The 50/30/20 rule is a great way to solve that age-old riddle and build more structure into your spending habits. It can make it easier to reach your financial goals, whether you’re saving up for a rainy day or working to pay off debt.
By regularly keeping your expenses balanced across these main spending areas, you can put your money to work more efficiently. And with only three major categories to track, you can save yourself the time and stress of digging into the details every time you spend. Check out our time tracking tips to learn more.
Here’s what a budget that adheres to the 50/30/20 rule looks like:
1. Spend 50% of your money on needs
Simply expressed, needs are unavoidable expenses—payments for all the necessities that would be difficult to survive without. Your most essential costs should be covered by 50% of your after-tax income.
2. Spend 30% of your money on wants
30% of your after-tax income can be used to fund your wants. Wants are non-essential expenses—things you choose to spend your money on despite the fact that you could live without them if you had to.
3. Spend 30% of your money on savings or paying off debt
Free printable budget planner ideas
How do I start a budget planner?
Follow the steps below as you set up your personalized budget with our free printable budget planner:
1. Make a list of your values.
Write down what matters to you and then put your values in order.
2. Set your goals.
Write down your goals. Think about what you want to accomplish financially in the next three months, the next year, and the next three years. Use our ideas for the end of year reflection.
Figure your available income (the amount of your take-home, or net, pay). Do not include overtime pay, because you shouldn’t rely on that as regular income.
4. Determine your expenses.
Review your checkbook register, credit card statements, store receipts, and more. Where is your money really going? “Fixed expenses,” such as a rent, auto, or student loan payments, are easy to determine. “Flexible expenses,” such as food, clothing, and entertainment, vary from month to month.
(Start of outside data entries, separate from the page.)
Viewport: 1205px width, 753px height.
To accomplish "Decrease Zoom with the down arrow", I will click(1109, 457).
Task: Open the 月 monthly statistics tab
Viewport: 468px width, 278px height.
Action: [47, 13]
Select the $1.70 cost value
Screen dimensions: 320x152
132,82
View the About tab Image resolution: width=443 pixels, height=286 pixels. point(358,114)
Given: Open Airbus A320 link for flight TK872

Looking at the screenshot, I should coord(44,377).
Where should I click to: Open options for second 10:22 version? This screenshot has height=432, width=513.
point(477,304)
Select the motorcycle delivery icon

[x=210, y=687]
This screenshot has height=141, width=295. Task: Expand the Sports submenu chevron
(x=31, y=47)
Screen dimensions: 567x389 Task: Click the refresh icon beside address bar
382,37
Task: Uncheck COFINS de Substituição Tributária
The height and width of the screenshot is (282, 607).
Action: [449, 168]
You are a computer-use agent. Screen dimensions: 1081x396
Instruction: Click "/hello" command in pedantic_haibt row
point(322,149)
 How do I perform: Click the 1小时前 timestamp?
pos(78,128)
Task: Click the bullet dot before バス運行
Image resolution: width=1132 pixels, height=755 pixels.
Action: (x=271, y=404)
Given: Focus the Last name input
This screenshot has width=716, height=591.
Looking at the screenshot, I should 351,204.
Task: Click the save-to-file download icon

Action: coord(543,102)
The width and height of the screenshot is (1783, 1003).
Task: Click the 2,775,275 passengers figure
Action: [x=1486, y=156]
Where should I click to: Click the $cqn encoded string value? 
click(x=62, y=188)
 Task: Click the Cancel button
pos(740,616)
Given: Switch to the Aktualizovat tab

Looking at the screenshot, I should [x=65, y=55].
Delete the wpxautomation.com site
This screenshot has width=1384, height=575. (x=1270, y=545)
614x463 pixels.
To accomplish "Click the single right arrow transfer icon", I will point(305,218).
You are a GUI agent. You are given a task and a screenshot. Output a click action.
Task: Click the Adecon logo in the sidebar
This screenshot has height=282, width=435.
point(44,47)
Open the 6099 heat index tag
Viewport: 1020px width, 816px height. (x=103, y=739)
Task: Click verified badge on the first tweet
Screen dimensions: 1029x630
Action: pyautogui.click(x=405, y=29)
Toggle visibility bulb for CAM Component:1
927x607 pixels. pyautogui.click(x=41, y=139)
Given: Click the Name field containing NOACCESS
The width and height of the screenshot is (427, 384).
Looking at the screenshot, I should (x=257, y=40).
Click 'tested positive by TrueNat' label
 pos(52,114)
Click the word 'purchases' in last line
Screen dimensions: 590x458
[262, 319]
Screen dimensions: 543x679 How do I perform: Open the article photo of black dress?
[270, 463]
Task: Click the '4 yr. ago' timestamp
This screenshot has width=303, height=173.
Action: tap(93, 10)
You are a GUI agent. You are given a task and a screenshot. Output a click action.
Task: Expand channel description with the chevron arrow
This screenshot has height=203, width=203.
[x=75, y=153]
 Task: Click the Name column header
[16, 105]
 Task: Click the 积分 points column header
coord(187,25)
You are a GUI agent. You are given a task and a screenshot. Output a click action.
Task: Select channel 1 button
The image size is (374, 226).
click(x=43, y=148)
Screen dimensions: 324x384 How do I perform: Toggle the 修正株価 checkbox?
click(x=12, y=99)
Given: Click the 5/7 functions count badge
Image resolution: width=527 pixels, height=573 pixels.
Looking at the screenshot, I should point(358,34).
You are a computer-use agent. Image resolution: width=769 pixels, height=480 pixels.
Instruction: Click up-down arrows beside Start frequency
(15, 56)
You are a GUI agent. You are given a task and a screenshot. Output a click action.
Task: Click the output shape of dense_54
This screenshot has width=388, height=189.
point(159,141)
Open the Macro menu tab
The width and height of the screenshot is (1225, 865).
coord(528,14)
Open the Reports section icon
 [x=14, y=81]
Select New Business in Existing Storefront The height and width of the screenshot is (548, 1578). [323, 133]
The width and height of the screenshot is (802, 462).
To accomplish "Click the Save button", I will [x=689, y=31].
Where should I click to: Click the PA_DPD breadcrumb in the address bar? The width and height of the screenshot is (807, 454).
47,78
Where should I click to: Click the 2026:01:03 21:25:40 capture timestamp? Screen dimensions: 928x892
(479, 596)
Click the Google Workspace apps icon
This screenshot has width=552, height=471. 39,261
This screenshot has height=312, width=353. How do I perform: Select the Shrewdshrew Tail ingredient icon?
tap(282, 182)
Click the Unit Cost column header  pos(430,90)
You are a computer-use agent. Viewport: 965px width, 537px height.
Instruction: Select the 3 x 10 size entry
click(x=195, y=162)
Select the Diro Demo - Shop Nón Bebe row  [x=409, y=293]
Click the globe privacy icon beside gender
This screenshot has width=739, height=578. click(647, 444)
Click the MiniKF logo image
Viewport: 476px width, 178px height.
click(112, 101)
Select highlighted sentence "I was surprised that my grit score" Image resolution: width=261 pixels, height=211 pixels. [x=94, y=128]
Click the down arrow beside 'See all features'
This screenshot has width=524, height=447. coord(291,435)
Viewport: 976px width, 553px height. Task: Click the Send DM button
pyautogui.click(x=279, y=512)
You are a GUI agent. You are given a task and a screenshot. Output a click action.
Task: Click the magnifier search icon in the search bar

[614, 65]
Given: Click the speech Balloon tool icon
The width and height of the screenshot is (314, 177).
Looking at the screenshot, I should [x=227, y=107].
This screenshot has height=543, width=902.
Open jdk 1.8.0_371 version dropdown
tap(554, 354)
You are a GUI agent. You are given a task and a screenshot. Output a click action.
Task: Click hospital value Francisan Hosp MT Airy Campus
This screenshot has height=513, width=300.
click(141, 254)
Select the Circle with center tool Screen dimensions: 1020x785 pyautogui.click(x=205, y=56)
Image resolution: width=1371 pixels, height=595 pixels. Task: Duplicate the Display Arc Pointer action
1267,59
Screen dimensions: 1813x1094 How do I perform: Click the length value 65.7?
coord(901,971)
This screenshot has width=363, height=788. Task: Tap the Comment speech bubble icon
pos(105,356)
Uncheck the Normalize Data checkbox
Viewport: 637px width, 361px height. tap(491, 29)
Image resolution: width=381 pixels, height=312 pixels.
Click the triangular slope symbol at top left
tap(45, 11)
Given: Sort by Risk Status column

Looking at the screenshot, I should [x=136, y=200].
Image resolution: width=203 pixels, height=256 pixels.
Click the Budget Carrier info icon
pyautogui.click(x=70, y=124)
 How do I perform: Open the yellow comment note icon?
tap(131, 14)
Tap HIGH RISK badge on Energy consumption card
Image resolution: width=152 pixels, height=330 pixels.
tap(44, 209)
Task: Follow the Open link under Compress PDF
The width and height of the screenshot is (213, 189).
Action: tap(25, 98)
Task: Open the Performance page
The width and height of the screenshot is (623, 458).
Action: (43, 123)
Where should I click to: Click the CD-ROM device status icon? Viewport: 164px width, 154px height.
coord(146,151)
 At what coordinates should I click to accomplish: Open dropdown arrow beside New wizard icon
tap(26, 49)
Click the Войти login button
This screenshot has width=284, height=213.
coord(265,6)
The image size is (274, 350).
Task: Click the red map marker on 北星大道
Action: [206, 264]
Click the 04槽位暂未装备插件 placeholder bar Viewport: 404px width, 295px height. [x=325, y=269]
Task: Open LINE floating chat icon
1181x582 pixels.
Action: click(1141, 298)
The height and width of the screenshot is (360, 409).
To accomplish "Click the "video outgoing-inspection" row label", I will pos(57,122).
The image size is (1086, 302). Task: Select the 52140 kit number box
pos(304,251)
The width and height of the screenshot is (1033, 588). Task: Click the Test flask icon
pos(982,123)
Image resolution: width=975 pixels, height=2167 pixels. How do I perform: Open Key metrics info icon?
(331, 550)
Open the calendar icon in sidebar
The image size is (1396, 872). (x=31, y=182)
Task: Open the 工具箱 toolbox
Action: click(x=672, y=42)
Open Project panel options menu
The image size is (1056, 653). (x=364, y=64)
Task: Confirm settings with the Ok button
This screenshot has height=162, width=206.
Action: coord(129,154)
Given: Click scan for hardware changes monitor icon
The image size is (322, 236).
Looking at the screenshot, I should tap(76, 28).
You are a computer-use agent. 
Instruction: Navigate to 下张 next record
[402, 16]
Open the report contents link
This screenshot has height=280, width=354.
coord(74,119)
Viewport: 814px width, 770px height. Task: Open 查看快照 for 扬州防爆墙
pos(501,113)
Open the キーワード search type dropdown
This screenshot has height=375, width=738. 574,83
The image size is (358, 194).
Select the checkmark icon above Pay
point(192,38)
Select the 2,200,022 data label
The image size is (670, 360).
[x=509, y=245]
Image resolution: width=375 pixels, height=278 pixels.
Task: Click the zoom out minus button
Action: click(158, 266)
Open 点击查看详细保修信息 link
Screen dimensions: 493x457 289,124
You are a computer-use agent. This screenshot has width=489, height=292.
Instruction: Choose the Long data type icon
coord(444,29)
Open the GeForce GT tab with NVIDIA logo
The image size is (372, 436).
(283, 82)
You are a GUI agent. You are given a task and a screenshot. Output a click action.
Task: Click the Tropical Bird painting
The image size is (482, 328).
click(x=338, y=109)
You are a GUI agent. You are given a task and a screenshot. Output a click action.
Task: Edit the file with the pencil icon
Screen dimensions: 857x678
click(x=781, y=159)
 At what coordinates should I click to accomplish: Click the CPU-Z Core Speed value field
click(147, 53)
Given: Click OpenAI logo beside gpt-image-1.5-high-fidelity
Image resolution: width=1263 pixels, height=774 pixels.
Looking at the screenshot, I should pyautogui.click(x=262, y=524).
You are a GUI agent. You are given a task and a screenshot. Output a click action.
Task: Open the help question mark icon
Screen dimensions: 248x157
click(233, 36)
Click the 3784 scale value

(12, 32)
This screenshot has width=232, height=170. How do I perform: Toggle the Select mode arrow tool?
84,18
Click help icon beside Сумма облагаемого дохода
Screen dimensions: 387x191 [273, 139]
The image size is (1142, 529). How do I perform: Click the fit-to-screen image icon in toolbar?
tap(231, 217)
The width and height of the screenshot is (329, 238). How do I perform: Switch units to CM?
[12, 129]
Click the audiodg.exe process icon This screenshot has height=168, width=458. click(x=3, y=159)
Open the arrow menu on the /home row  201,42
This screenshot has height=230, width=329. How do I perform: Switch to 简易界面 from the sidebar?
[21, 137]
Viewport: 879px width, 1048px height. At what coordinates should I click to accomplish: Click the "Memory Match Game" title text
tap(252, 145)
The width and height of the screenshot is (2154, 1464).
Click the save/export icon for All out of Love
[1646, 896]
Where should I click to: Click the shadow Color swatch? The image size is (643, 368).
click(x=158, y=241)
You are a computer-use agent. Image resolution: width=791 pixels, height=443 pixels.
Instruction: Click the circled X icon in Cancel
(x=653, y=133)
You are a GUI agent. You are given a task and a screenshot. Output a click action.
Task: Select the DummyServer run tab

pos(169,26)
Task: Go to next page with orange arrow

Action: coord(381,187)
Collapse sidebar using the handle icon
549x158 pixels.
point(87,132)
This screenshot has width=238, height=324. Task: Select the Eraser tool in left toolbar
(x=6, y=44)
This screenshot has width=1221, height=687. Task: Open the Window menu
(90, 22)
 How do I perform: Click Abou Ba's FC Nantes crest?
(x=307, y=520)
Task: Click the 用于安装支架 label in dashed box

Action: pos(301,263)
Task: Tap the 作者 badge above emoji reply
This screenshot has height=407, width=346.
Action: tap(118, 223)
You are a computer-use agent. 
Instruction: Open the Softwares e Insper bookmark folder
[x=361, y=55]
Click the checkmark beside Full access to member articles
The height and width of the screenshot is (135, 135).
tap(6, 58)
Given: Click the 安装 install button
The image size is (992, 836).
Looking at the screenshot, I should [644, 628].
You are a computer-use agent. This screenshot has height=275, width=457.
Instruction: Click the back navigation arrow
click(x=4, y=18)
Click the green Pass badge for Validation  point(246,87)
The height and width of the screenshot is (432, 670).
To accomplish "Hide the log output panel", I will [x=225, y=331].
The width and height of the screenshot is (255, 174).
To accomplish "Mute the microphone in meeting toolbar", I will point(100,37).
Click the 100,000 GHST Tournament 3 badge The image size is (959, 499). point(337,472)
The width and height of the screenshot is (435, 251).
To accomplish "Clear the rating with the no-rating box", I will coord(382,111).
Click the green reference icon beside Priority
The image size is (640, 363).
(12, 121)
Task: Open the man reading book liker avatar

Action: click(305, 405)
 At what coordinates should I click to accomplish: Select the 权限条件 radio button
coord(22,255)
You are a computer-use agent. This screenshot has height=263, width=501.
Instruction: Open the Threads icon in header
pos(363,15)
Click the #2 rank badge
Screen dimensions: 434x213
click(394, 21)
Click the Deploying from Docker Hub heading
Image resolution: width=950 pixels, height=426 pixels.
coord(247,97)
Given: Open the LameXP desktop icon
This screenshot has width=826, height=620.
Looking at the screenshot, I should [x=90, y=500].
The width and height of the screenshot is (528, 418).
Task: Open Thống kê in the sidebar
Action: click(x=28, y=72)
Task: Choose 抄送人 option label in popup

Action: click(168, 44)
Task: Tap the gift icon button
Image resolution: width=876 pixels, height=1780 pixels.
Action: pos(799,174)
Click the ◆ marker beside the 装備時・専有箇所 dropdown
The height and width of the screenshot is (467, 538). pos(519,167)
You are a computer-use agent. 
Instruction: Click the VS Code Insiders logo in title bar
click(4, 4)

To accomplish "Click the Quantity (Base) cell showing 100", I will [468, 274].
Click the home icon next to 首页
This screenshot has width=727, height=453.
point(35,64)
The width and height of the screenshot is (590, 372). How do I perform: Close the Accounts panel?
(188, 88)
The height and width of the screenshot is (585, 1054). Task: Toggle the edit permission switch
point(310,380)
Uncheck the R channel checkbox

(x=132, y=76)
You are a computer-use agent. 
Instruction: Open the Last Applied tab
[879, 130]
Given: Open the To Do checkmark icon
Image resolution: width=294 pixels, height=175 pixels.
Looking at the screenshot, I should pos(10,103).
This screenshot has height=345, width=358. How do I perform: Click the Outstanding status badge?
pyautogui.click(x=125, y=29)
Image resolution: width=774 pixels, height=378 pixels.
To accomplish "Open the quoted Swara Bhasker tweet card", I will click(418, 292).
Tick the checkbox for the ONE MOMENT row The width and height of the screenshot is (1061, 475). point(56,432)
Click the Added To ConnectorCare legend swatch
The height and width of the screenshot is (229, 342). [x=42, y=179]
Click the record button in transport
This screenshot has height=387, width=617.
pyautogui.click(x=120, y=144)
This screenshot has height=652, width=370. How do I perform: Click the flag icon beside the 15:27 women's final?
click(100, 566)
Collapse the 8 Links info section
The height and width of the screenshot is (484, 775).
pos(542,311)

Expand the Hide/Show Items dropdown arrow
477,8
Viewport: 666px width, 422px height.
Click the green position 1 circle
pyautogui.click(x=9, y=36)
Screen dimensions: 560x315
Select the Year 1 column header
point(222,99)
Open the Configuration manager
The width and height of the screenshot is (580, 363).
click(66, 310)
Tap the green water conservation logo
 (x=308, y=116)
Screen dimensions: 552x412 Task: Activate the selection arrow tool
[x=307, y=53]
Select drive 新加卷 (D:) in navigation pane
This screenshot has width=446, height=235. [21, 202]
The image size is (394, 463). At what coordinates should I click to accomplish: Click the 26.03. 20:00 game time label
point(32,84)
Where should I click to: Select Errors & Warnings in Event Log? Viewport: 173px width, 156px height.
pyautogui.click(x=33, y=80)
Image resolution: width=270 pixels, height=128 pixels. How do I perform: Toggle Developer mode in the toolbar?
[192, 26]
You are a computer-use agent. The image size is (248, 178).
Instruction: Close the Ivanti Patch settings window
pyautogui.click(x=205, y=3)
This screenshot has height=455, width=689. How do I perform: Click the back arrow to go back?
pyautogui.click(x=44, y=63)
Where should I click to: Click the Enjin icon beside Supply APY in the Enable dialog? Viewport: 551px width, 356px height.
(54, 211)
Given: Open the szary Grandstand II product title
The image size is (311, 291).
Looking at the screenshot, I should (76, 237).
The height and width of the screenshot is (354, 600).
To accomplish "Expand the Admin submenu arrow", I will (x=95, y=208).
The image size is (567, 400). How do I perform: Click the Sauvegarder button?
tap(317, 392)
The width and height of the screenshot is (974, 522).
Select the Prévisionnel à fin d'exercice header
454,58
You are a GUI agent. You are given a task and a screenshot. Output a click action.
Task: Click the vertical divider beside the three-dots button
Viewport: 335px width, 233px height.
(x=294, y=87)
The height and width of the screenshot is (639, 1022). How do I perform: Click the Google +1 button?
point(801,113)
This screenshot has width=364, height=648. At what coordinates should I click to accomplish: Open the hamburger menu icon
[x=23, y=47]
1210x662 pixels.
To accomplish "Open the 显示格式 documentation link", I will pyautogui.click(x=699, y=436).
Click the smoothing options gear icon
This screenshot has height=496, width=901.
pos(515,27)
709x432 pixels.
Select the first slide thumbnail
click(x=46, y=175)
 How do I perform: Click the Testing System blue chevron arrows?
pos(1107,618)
Don’t forget about expenses, such as taxes or insurance, that are billed quarterly, semi-annually, or yearly.
5. Create your budget.
Think of your budget as a “spending plan,” a way to be aware of how much money you have, where it needs to go, and how much, if any, is left over. Your budget should meet your “needs” first, then the “wants” that you can afford. Your expenses should be less than or equal to your total income. If your income is not enough to cover your expenses, adjust your budget (and your spending!) by deciding which expenses can be reduced.
6. Check back periodically.
Be sure to review your budget regularly. Does the plan still meet your needs and help you achieve your goals? If not, make some adjustments or create a new budget that better meets your needs.
Free printable budget planners can be the first step to finally getting your finances straight, If you’re trying to get yourself out of debt then you need to spend time creating a realistic budget and a budget planner is the perfect tool.